▸ EXERCISE GOAL
Write only the number of lines in the entries that hold the string "computer".

[Source data]
=== Begin Enclosure ===

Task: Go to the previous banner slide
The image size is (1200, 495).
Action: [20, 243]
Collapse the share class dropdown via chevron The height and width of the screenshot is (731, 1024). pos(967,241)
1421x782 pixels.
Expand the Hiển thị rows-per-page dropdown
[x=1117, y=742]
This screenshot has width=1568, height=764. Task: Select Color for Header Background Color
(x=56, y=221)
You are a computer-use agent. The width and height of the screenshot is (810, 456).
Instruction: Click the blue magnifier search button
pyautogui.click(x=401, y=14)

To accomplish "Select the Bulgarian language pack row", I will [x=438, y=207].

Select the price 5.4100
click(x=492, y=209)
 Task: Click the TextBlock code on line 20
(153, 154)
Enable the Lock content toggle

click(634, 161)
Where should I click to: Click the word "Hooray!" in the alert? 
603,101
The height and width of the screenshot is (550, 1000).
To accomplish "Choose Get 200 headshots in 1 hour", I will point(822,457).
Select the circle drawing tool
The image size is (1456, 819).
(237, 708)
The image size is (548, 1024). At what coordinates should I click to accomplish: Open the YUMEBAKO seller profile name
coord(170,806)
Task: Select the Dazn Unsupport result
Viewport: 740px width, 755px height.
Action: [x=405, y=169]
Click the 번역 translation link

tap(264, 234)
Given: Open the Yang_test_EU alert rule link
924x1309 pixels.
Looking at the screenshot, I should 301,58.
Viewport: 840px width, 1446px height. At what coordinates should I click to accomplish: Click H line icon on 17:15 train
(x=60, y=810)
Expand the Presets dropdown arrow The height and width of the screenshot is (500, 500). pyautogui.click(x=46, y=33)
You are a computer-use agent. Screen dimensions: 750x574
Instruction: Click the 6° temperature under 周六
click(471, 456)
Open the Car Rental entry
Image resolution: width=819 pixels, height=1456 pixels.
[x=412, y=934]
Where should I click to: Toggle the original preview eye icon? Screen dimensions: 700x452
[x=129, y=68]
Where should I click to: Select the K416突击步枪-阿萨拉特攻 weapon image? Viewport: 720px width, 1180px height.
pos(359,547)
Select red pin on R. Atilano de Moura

=== End Enclosure ===

▸ EXERCISE SOLUTION
2